Does having a Masters degree still impress employers?

Putting GPAs, previous work experience (or lack there of), where you attended school, and past achievements (awards, etc.) aside…does having a Masters alone impress employers when they look at a resume?

I’m talking about professional entry level job positions.

IMO it depends on the profession. As a hiring manager in software development a masters would not have made a difference to me - we would have preferred experience.

Sigh, I understand, that’s what’s kicking me in the ass, I have a master’s degree in education, but no work experience…related to education. I would like to apply to training or sales jobs.

And as a counter-example: a software developer looking for a near-entry-level position from me would get a substantial boost from a Master’s degree. I’d want demonstrated skill, too, but a graduate degree indicates that they’re able to learn, reason, and commit to a task over a relatively long period of time. And ideally, it would mean they’re able to write and explain things, too, although that’s more of a mixed bag.

Unfortunately for the Master’s-toting software engineers out there, I’m not in a hiring position at my current job.

Can I piggy-back on this question? I don’t know if I want to know the answer, but if anyone here works in a field where liberal arts majors can be hired (I know, haha, liberal arts majors are never hired!), is having an MA any kind of advantage? I’m assuming the answer is very different than in software design or engineering.

I had always planned to do a PhD or alternately become a librarian, but I’m completely burnt out and want to just get a job when I finish my thesis. So I didn’t go into a master’s program in Obscure and Irrelevant Studies ever thinking that it would lead to a job, but it would be nice if I could get a job paying more than minimum wage and not requiring a hairnet.

Instructional Designer, Master’s in Info Sciences/Org Management and yes, it’s helped me a lot. My current employer hired me to bring in an fresher, more academic approach to what had previously been a very insular team with no structured methods of creating courses.

I got my MA in Humanities (which meant most of us focused on literature, history, film, philosophy, or classical studies) and most of us either went on to get a PhD or started working in the following fields:

Adjuncting (some are on tenure track now)
Teaching at a high school
Working in publishing
Working for a small magazine or newspaper
Working in a museum
Working for a non-profit
Working in educational admin

Most of the above jobs want an MA minimum, or at least that was the case in Chicago.

It seems like everybody has a masters degree these days. I’d be less interested in someone having a Bachelors in masters in the same field. BS/MS Computer Science, whatever… BS in Computer Science, Masters in Economics, MBA, etc… More interested.

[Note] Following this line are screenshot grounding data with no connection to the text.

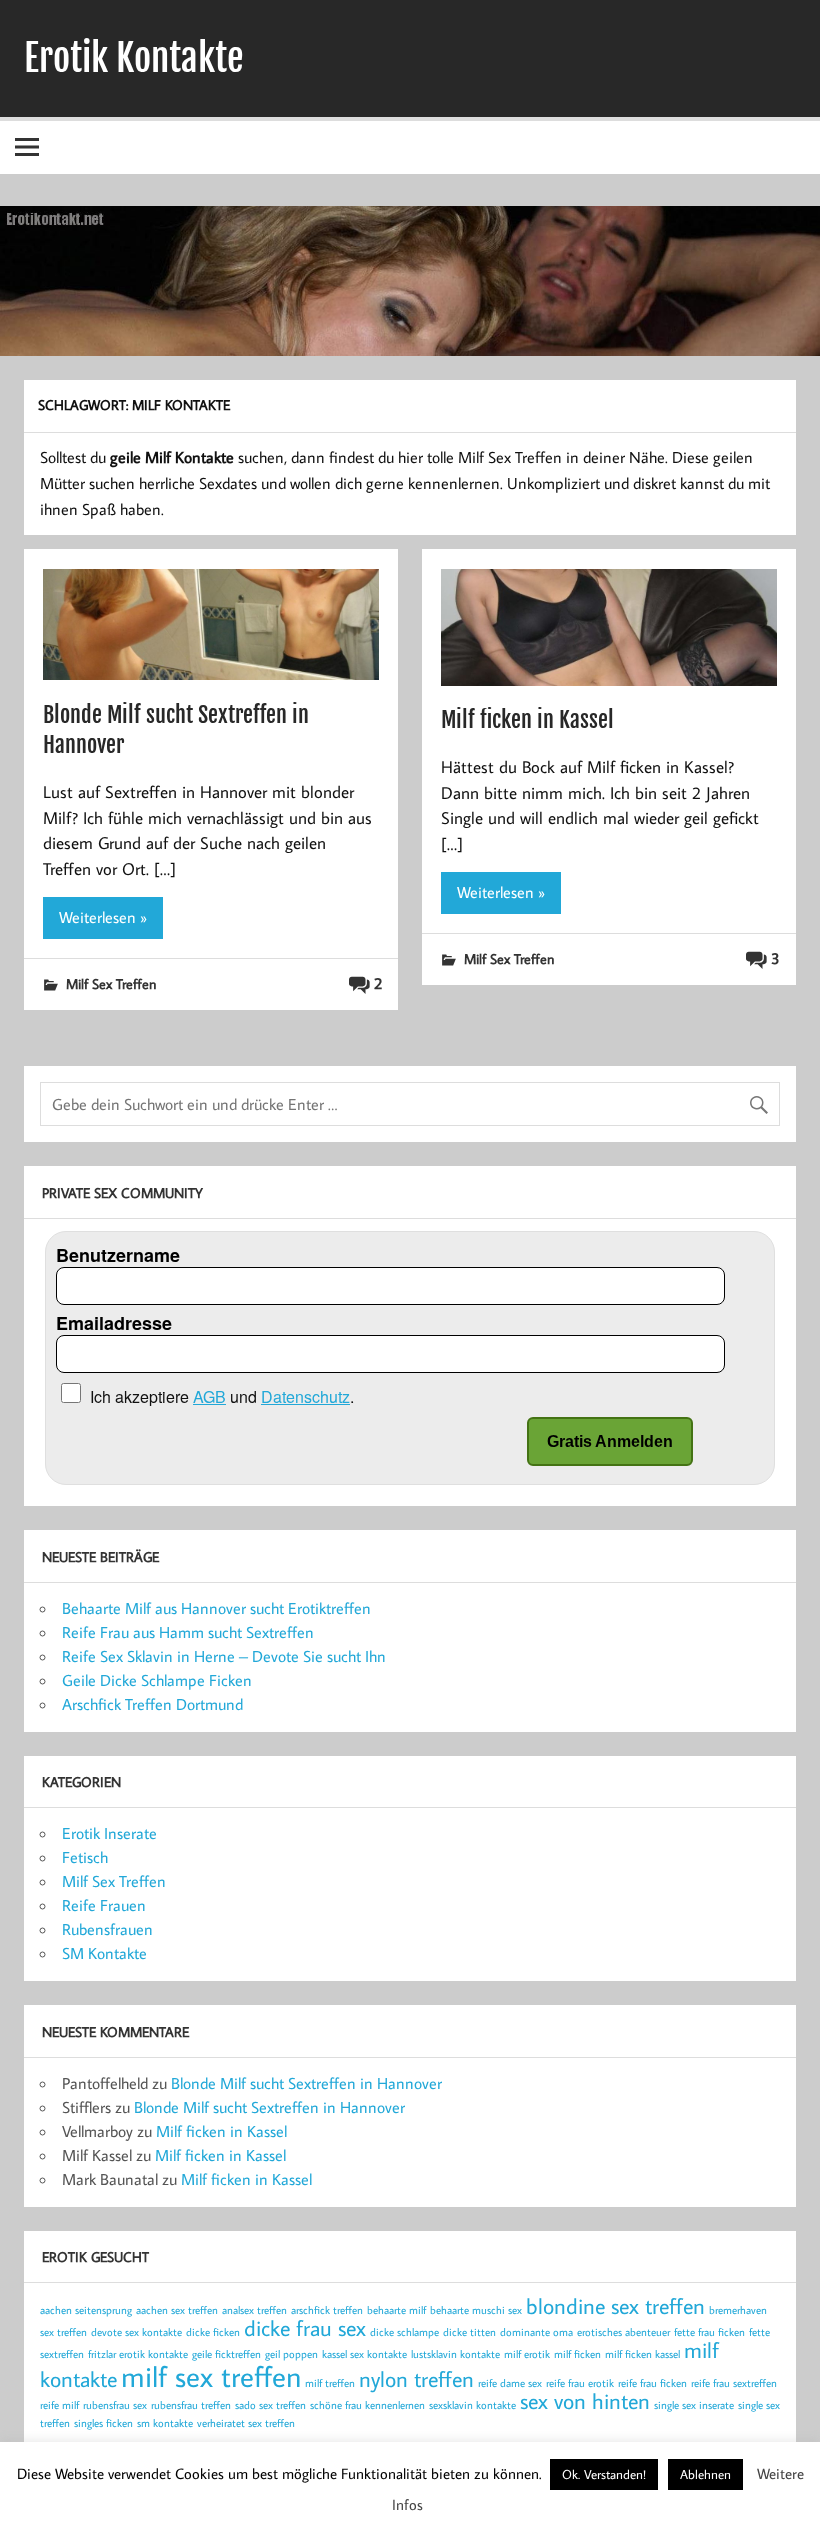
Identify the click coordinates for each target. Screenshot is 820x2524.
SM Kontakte (104, 1953)
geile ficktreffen (226, 2354)
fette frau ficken (709, 2332)
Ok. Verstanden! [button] (604, 2474)
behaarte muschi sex (476, 2310)
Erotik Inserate (109, 1833)
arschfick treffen (327, 2310)
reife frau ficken (652, 2383)
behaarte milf (396, 2310)
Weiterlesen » (103, 917)
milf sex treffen (211, 2376)
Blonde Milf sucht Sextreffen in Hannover (306, 2083)
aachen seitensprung (86, 2310)
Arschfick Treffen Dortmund (152, 1704)
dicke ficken (213, 2332)
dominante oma (536, 2332)
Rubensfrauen (107, 1929)
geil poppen (291, 2354)
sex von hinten (585, 2401)
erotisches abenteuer (623, 2332)
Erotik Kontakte (134, 58)
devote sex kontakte (136, 2332)
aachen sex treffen (177, 2310)
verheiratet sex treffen (246, 2423)
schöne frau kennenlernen (367, 2405)
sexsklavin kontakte (472, 2405)
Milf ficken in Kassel (527, 719)
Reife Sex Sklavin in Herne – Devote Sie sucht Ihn (224, 1656)
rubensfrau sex (115, 2405)
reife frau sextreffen (734, 2383)
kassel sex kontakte (364, 2354)
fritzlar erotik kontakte (138, 2354)
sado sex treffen (270, 2405)
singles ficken (103, 2423)
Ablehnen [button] (705, 2474)
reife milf (59, 2405)
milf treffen (330, 2383)
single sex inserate (694, 2405)
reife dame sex (510, 2383)
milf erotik (527, 2354)
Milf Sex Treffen (111, 983)
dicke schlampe (404, 2332)
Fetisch (85, 1857)
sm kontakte (165, 2423)
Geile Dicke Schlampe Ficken (157, 1680)
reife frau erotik (580, 2383)
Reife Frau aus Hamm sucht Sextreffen (188, 1632)
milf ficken (577, 2354)
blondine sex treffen (615, 2306)
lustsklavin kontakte (455, 2354)
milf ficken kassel (642, 2354)
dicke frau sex (305, 2328)
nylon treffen (416, 2379)
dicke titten (469, 2332)
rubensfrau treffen (191, 2405)
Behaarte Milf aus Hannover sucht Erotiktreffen (216, 1608)
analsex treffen (254, 2310)
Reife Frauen (104, 1905)
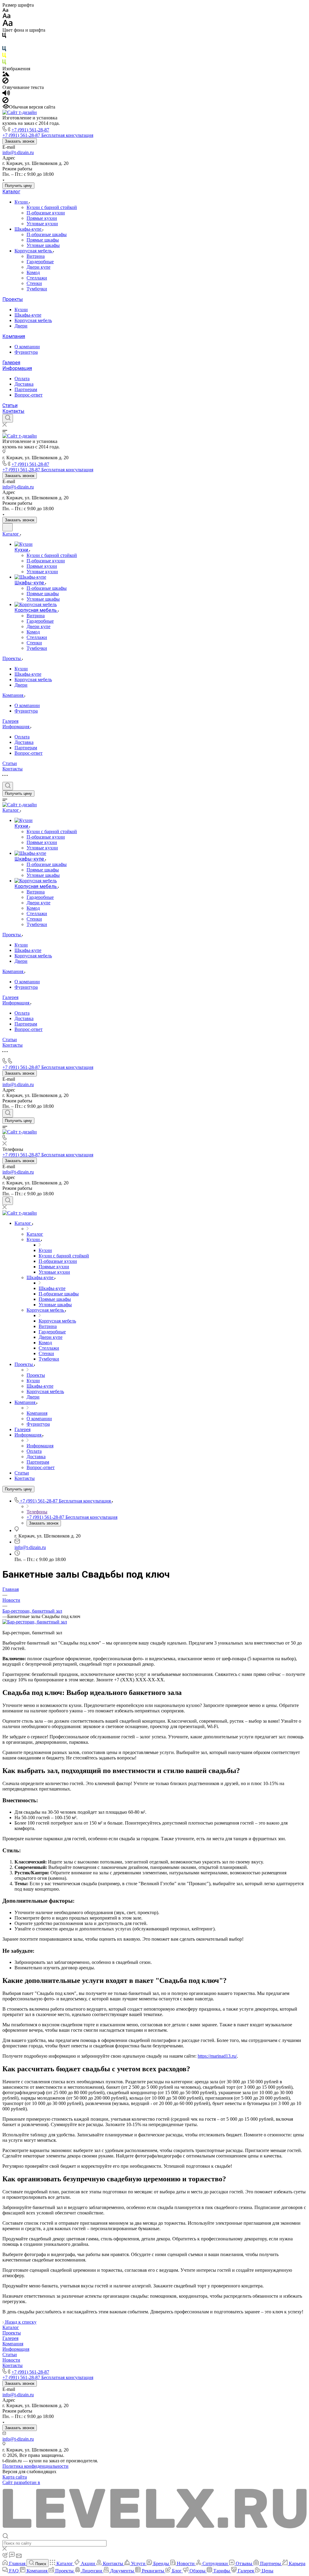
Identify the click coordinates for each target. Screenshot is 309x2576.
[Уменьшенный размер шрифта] (5, 10)
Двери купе (38, 267)
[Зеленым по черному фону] (4, 63)
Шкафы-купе (28, 229)
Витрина (36, 256)
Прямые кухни (42, 218)
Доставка (23, 384)
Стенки (34, 283)
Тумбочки (37, 288)
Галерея (11, 362)
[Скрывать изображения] (5, 81)
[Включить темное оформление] (7, 527)
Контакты (13, 411)
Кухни (21, 201)
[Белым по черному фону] (4, 43)
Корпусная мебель (33, 250)
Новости (11, 2360)
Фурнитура (26, 352)
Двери (20, 325)
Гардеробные (40, 261)
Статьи (10, 405)
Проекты (12, 299)
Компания (13, 336)
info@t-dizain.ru (18, 152)
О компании (27, 346)
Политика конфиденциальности (35, 2466)
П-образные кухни (46, 212)
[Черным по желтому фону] (4, 56)
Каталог (11, 191)
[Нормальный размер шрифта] (6, 16)
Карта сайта (14, 2477)
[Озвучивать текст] (6, 94)
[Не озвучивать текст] (5, 101)
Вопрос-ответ (28, 394)
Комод (33, 272)
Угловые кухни (42, 223)
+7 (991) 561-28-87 (30, 129)
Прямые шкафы (43, 239)
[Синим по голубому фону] (4, 49)
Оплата (22, 378)
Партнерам (25, 389)
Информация (17, 368)
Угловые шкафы (43, 245)
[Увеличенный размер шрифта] (7, 24)
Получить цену (18, 185)
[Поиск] (7, 418)
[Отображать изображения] (5, 74)
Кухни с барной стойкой (52, 207)
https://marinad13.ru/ (217, 2056)
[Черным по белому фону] (4, 36)
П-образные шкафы (47, 234)
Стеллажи (37, 277)
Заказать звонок (19, 141)
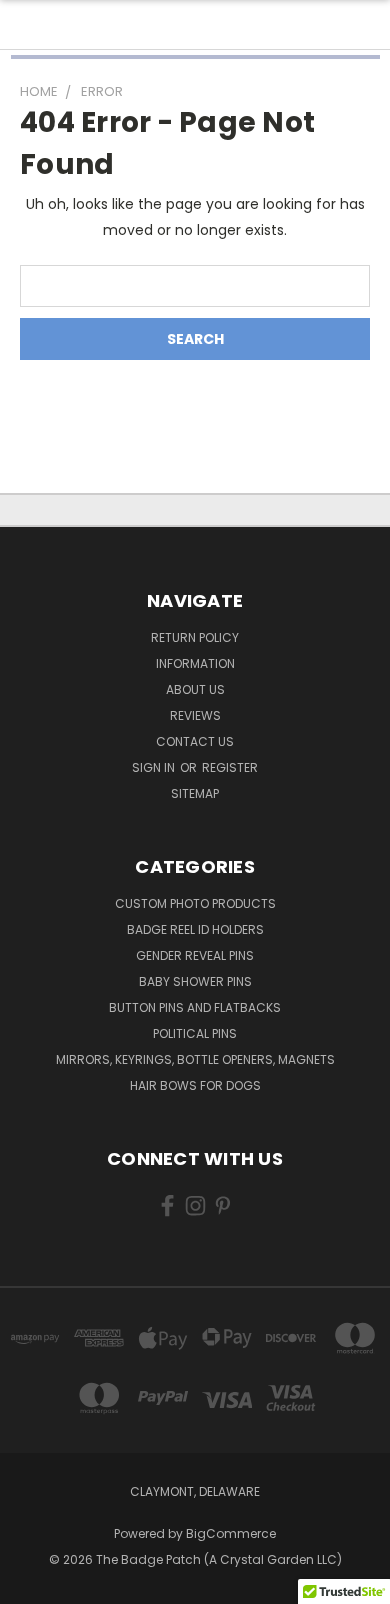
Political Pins (195, 1033)
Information (195, 663)
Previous (31, 1584)
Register (230, 767)
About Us (195, 689)
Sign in (155, 767)
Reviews (195, 715)
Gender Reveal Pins (195, 955)
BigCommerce (231, 1533)
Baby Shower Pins (195, 981)
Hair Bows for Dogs (195, 1085)
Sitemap (195, 793)
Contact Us (195, 741)
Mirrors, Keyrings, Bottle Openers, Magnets (195, 1059)
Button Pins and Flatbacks (195, 1007)
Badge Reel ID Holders (195, 929)
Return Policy (195, 637)
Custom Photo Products (195, 903)
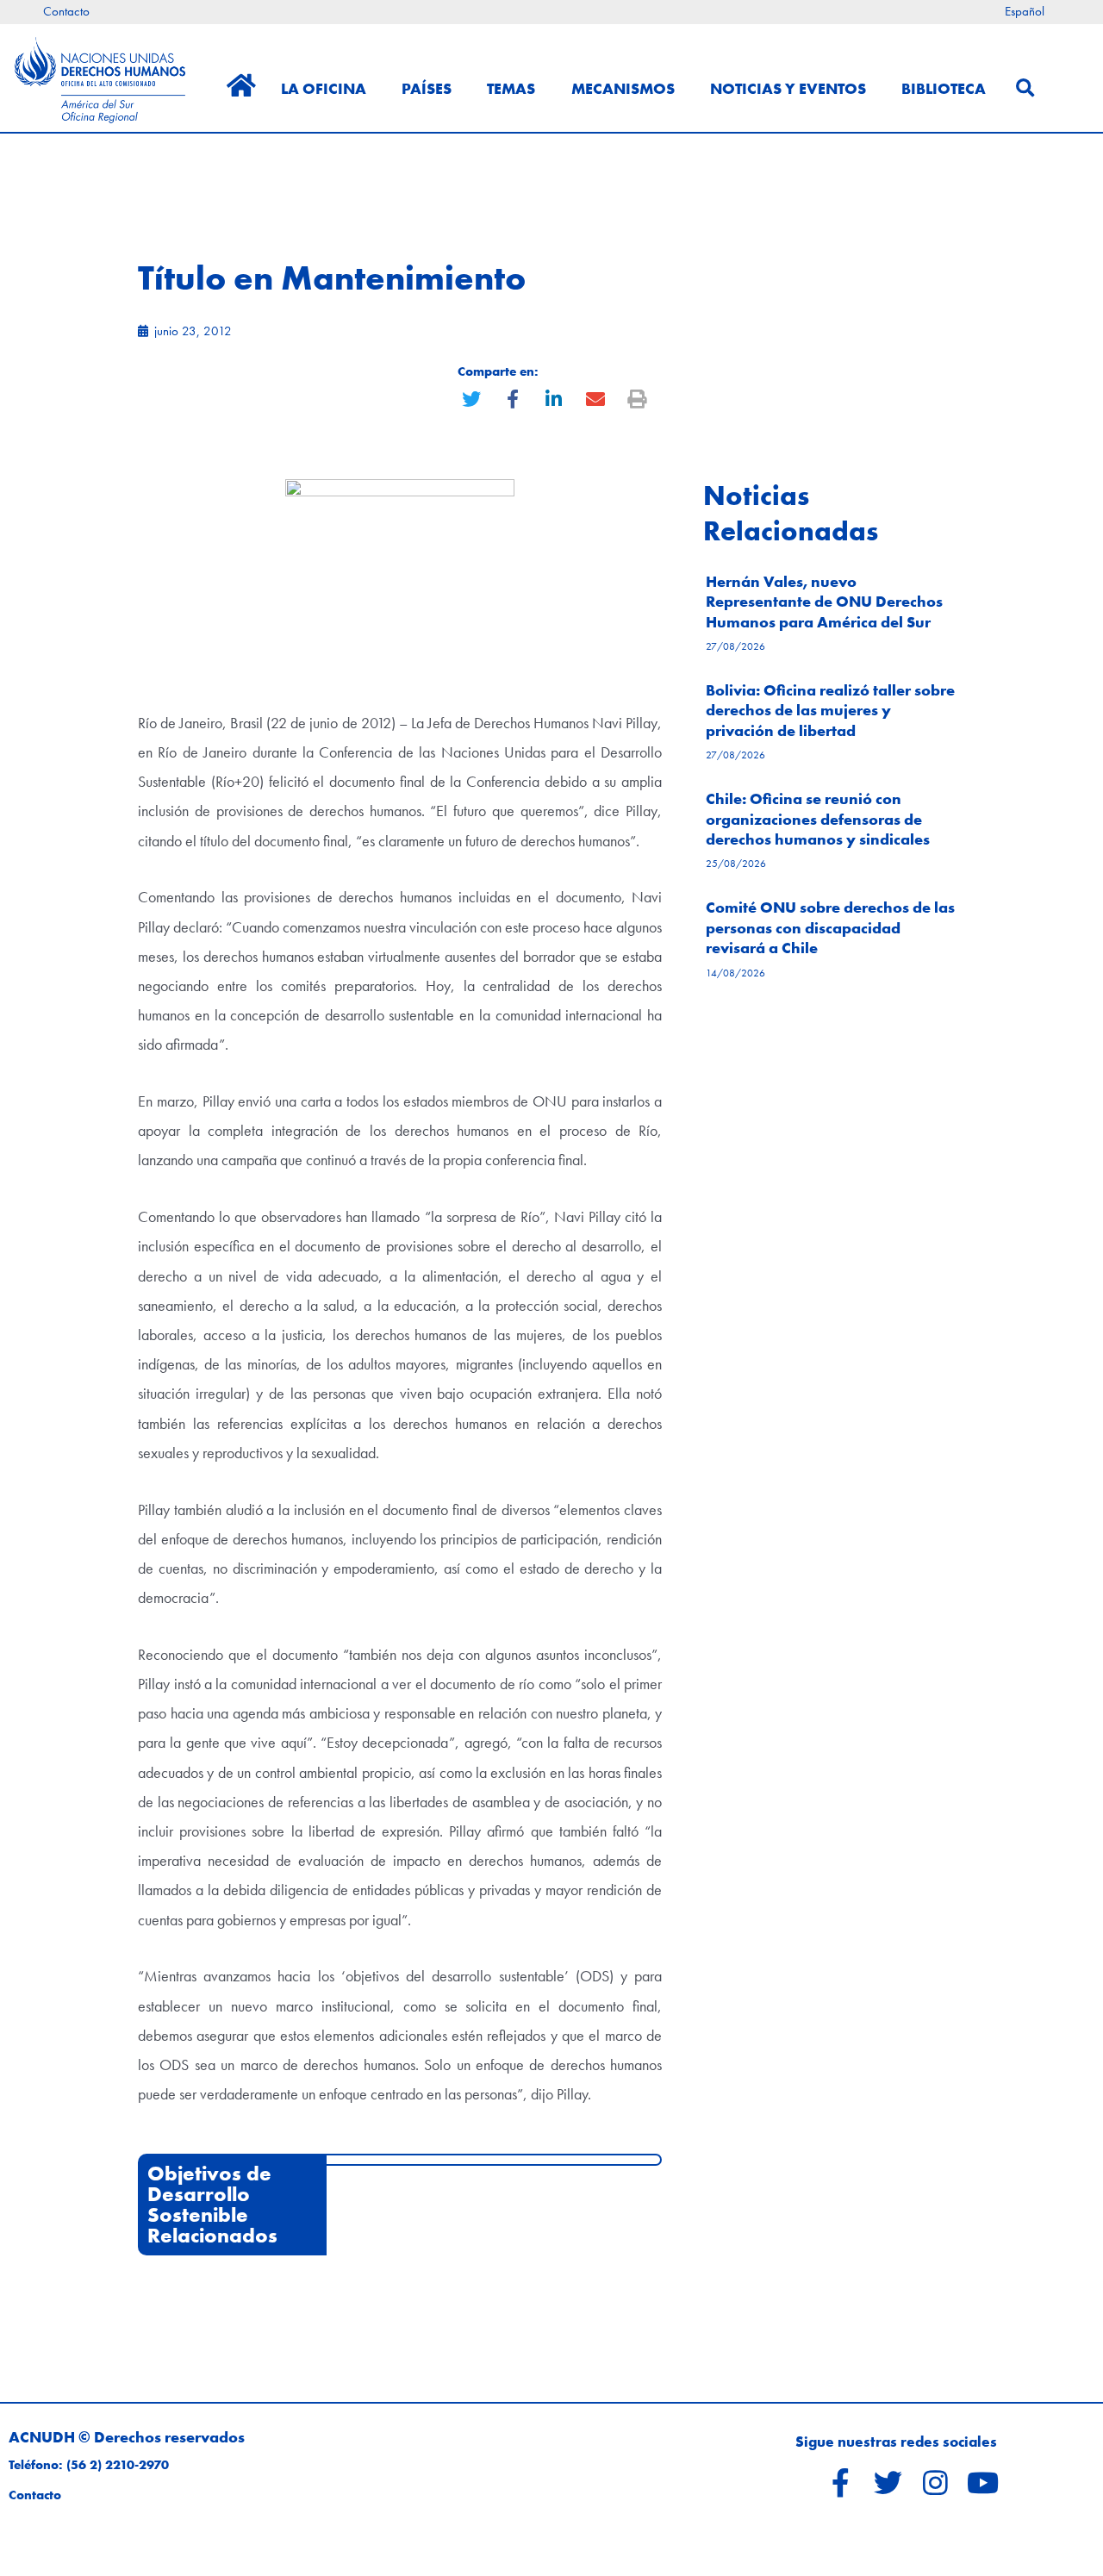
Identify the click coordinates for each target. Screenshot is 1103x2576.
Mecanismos (623, 88)
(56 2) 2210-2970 (117, 2464)
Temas (511, 88)
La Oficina (323, 88)
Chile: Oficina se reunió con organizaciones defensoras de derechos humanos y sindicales (818, 819)
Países (427, 88)
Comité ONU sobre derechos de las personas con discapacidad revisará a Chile (830, 927)
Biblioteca (943, 88)
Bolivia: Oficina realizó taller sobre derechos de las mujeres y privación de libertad (830, 710)
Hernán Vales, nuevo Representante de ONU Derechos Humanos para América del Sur (824, 601)
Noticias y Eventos (788, 88)
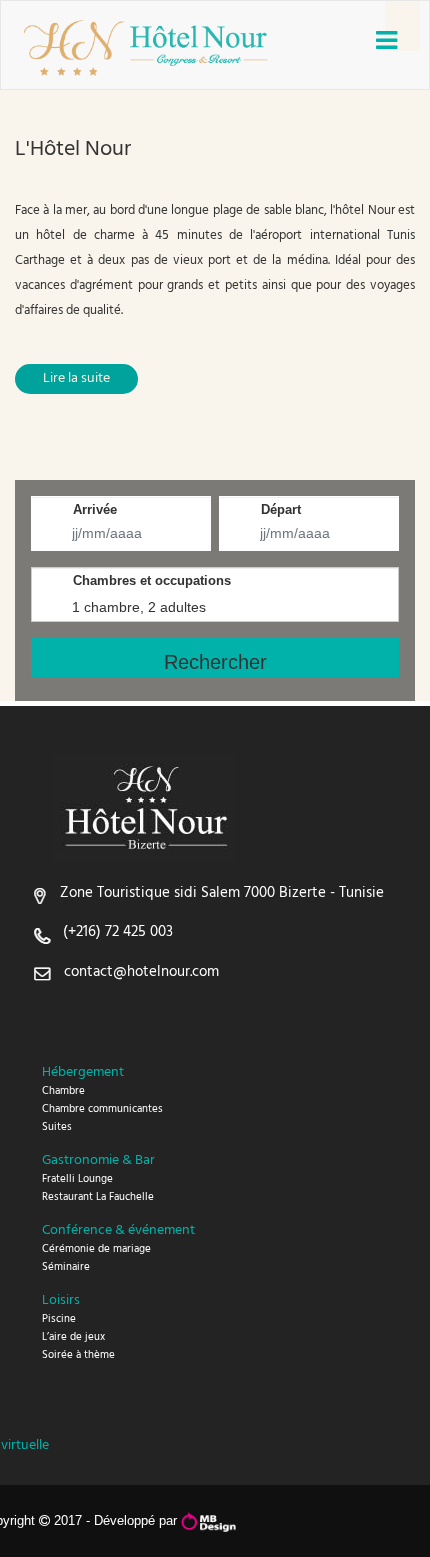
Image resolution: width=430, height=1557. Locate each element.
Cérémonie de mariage (96, 1249)
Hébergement (83, 1072)
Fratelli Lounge (77, 1179)
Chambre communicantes (102, 1109)
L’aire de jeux (73, 1337)
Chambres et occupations (152, 580)
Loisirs (61, 1300)
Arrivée (95, 509)
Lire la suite (76, 378)
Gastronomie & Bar (98, 1160)
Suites (57, 1127)
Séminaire (66, 1267)
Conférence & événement (118, 1230)
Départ (281, 509)
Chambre (63, 1091)
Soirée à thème (78, 1355)
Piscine (59, 1319)
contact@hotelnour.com (141, 972)
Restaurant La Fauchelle (98, 1197)
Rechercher (215, 662)
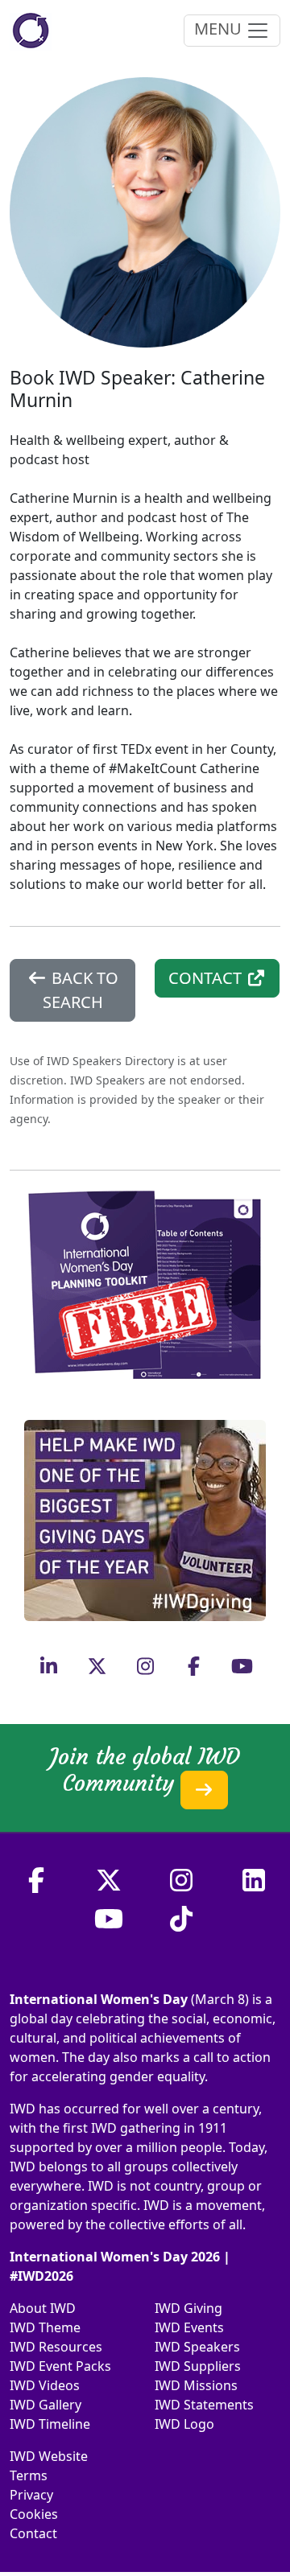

Basically if you are an computer programmer for a healthcare company, I’d be very interested if you had a BS in Computer Science and a Masters in Public Health.

Given that you can write, have you considered looking into corporate training jobs? I’ve worked in several corporations that had in-house Training Teams (developing courses and training the trainers, rather than the “students”); pretty much everybody had a Master’s in Education or Journalism and many of them were in the no-previous-experience or “had a teaching job for a year and ran away screaming” boats.